4-inch displacement at this length would add a negligible amount to the

horizontal forces acting on the crane. Thus, the NRC staff concludes that the

swinging load effects on the crane are negligible and that the licensee's

assumption that the lifted load and lower load block are decoupled from the

bridge and trolley with respect to horizontal earthquake accelerations is

appropriate. On this basis, the licensee's conformance with the provisions in

Section 2.5 of NUREG-0554 in the seismic analyses is acceptable.

Therefore, under certain conditions, seismically induced pendulum loads may contribute to the

seismic loads acting on the crane structure.
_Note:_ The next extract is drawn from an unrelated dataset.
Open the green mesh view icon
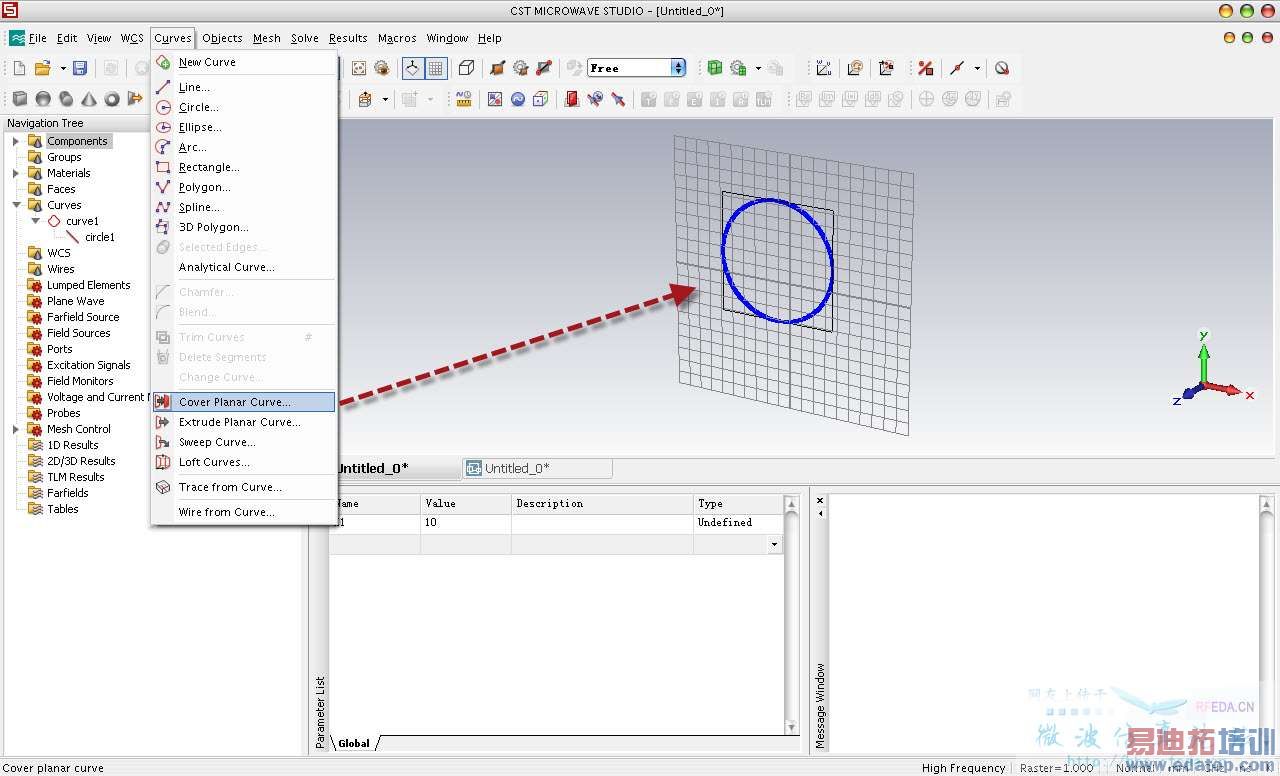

Considerations in assessing the significance of the

lifted load contribution to the overall seismic load on the crane include: the dynamic response

of the structure supporting the crane at the elevation of the crane; the relationship of the

maximum displacement of the structure relative to the distance the load is suspended below the

crane; and the relationship of the dominant structural response frequency to the natural

frequency of the suspended load.

Attachment 1

RIS 2005-25

Page 14 of 14

C. CHANGES TO THE HEAVY LOAD HANDLING PROGRAM

The heavy load handling program may require changes to allow for new operations, such as

beginning dry cask storage of spent fuel, or to address other movements of heavy loads that

are outside the bounds of the existing heavy load handling program, such as movements

associated with facility modifications and replacement of certain heavy components. Licensees

must review changes in accordance with the requirements of 10 CFR 50.59, Changes, tests

and experiments. Licensees may determine that certain changes require a license

amendment pursuant to 10 CFR 50.90, Application for amendment of license or construction

permit. Additionally, licensees may determine that an update to the safety analysis report to

reflect the change is necessary pursuant to 10 CFR 50.71, Maintenance of records, making of

reports.

Cranes are predominantly used in activities that could be classified as maintenance activities.
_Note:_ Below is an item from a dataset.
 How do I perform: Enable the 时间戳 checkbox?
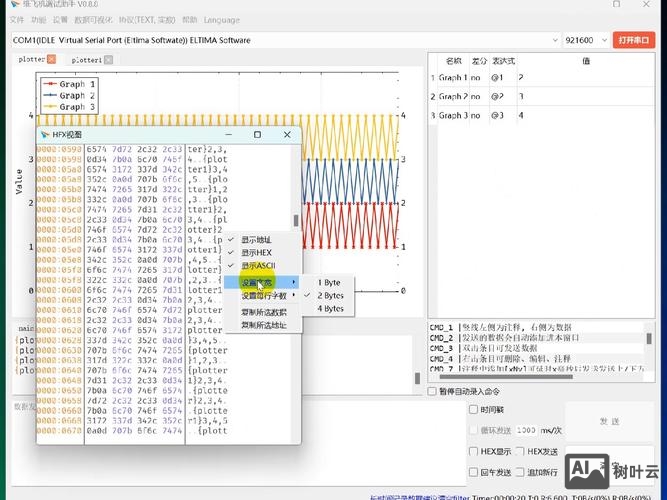[474, 410]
Many of the elements of the heavy loads handling programs at each nuclear power plant are

measures that manage the increase in risk that results from heavy load handling activities

associated with maintenance. Therefore conformance with the heavy loads handling program

complies with the requirements of 10 CFR 50.65(a)(4) with regard to managing the risk

associated with heavy load movements in support of maintenance activities.
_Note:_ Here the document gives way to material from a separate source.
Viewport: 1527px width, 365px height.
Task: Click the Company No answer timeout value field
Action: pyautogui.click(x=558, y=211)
When a licensee identifies a new heavy load handling evolution that is not bounded by

previously evaluated load movements, the licensee should evaluate the change in accordance

with 10 CFR 50.59 to determine the need for a license amendment. Consistent with NRC

guidelines included in Regulatory Guide 1.187, Guidance for Implementation of 10 CFR 50.59,

Changes, Tests, and Experiments, and Nuclear Energy Institute (NEI) 96-07, Revision 1,

Guidelines for 10 CFR 50.59 Implementation, which the Regulatory Guide endorses,

licensees may consider a change to a single-failure-proof load handling system that fully

conforms with the guidelines of Section 5.1.6 of NUREG-0612, an NRC approved method of

safely handling heavy loads.

CONCLUSION

Heavy load handling activities pose a safety risk in areas of nuclear power plants where load

drops could damage irradiated fuel or equipment necessary for safe shutdown. NRC

developed the guidelines in Section 5.1 of NUREG-0612 to reduce the frequency of heavy load

drops at nuclear power plants and provide a measure of defense-in-depth. The

defense-in-depth measures provide assurance that the probability of a load handling event that

damages irradiated fuel or safe shutdown equipment is acceptably small. Licensees

incorporated many of these recommendations into their site-specific heavy load handling

programs. However, operating experience and inspection findings related to heavy loads

handling indicate that additional clarification and reemphasis of heavy load handling guidelines

may reduce the frequency of load handling events. Improving human performance in rigging

activities is an area of particular concern based on recent operating experience.